There is no benefit to news writing that takes shortcuts.
PS You might enjoy a radio commentary I wrote (Effects & Cause) that explores this topic… including the association between alarm clocks and sunrise. Oh, to make a snappier headline, I guess that should be “alarm clocks may cause the sun to rise.”
See the “Effects & Cause” link on this page: http://holtzreport.com/radio_commentaries.html

Ivan Oransky

February 12, 2010 at 9:34 am

To paraphrase and flip the old saw: I don’t think journalists should let a good story get in the way of facts, context, and accuracy.
I’m with Gary and Andrew. I think accuracy is paramount. Should news reports be engaging and readable? Of course. But only if they’re accurate.
Scientists speculate all the time about the reasons for a particular link. They do it in print. Reporters who read through to the discussion section of studies know that. Reporters who don’t go beyond press releases don’t.
It’s not just journos who recognize the problem with relying heavily on press releases. Here’s a recent editorial in Environmental Health Perspectives — a journal that publishes tons of epidemiological studies whose cause/effect relationships are unclear — in which an editor pledges better releases:
http://ehsehplp03.niehs.nih.gov/article/info:doi%2F10.1289%2Fehp.1001913
Most scientists are honest about the fact that they’re speculating. Reporting that seems like a good idea, even if it gets in the way of a clean narrative.
At the risk of sounding like the part-time journo prof I am, journalism is also about keeping people honest. If scientists make claims they can’t support, call them on it.
Sometimes scientists won’t provide enough data to provide that clean storyline. Easy: spike the piece. That’s what we did here at Reuters Health recently:
https://www.healthnewsreview.org/blog/2010/01/news-organization-decides-not-to-report-a-study-when-authors-dont-provide-data.html
Why would journalists want readers, listeners and viewers to get clean but inaccurate story lines? Isn’t it better to produce the smartest coverage than to overstate findings, often aided and abetted by a press release?

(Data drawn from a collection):
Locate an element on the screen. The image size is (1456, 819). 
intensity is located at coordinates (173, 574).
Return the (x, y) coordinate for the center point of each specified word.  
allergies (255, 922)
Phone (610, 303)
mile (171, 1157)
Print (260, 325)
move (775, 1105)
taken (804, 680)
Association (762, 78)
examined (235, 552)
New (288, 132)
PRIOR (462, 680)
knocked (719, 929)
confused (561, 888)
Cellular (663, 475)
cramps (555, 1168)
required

(Task set):
- A) Answer these questions from the comment on science news reporting:
(i) What association does the radio commentary "Effects & Cause" explore?
(ii) What does the editor pledge in the Environmental Health Perspectives editorial?
(iii) What did Reuters Health do when scientists would not provide enough data?
- B) Duplicate everything in the comment on science news reporting from "I’m with Gary" down to "press releases don’t.".

(Answer section):
- A)
(i) The association between alarm clocks and sunrise.
(ii) Better press releases.
(iii) It spiked the piece.

- B)
I’m with Gary and Andrew. I think accuracy is paramount. Should news reports be engaging and readable? Of course. But only if they’re accurate.
Scientists speculate all the time about the reasons for a particular link. They do it in print. Reporters who read through to the discussion section of studies know that. Reporters who don’t go beyond press releases don’t.